Decentralizing Yourself Means Diversification On A Higher Level

Decentralization is a big topic in the crypto space. Many are talking about it and are using decentralized applications but they do not decentralize themselves. What I am talking about is to decentralize your store of value by having lots of different assets and different platforms that are performing for you, inside and outside the crypto space.

That's diversification on a higher level.


1. Don't be a Maximalist

First of all, I believe that it is important to stay open-minded in life, also when it comes to cryptocurrencies. In general, becoming a maximalist of anything is dangerous.

This is also 100% the case when it comes to cryptocurrencies. Of course, you can be a fan of one specific cryptocurrency but thinking that one cryptocurrency like Bitcoin, or Ethereum, or Cardano, or whatever is the one and only coin then you are thinking too shortly.

Then you are biased and blind to certain risks and possibilities. Staying open-minded and taking a non-biased approach to all scenarios is the correct approach.

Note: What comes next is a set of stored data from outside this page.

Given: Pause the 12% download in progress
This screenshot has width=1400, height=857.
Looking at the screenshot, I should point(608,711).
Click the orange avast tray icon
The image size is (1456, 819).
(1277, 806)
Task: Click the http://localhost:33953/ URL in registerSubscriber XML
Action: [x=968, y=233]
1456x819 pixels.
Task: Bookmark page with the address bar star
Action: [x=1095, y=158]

Maximalists also tend to go all-in which is, in general, no good idea, inside and outside the crypto space. You always can read about horror stories where investors lose everything because they had put all their lifetime savings into one single investment product.


2. Beyond The Crypto Space

Like most of us, I currently see the biggest potential for investors in cryptocurrencies. The market is still very young compared to others, so the potential is huge. At the same time, there is also risk involved and the fluctuations of the assets are high. That is the price that you have to pay if you like to play the game of crypto.

The reality is, that there are not only massive gains but also brutal drops in the crypto space, especially when a coin is over-hyped or a project misses some technical deadlines, massive drops are happening. Be smart and diversify your portfolio to lower the risks.

If you can not handle a 50% dip, you do not deserve a 1000x gain.

However, it is important to look beyond the garden fence of cryptocurrencies from time to time. The world does not only exist of cryptocurrencies.  

Ask yourself this simple question: Do I really want to get married to my crypto and hodl them forever?

I personally would answer this question with a clear "NO" because at some point I want to make a profit. You can secure your gains by going into stablecoins or you can start investing the profit (and only the profit) that you made with your crypto outside the crypto space like in gold, silver, stocks, housing, or your own business.



3. Using Different Wallets

There are some good wallets out there that you can use, not only for your Publish0x payouts. Personally, I am using more than just one cryptocurrency wallet and there are two reasons for this. First of all, different wallets have different features. For example, my first choice for staking is Atomic Wallet, my first choice for swapping BEP2 tokens or interacting with the Binance Smart Chain is Trust Wallet, and my first choice for connecting to decentralized applications is MetaMask. For holding bigger amounts in the long term, I have a Ledger Hardware wallet.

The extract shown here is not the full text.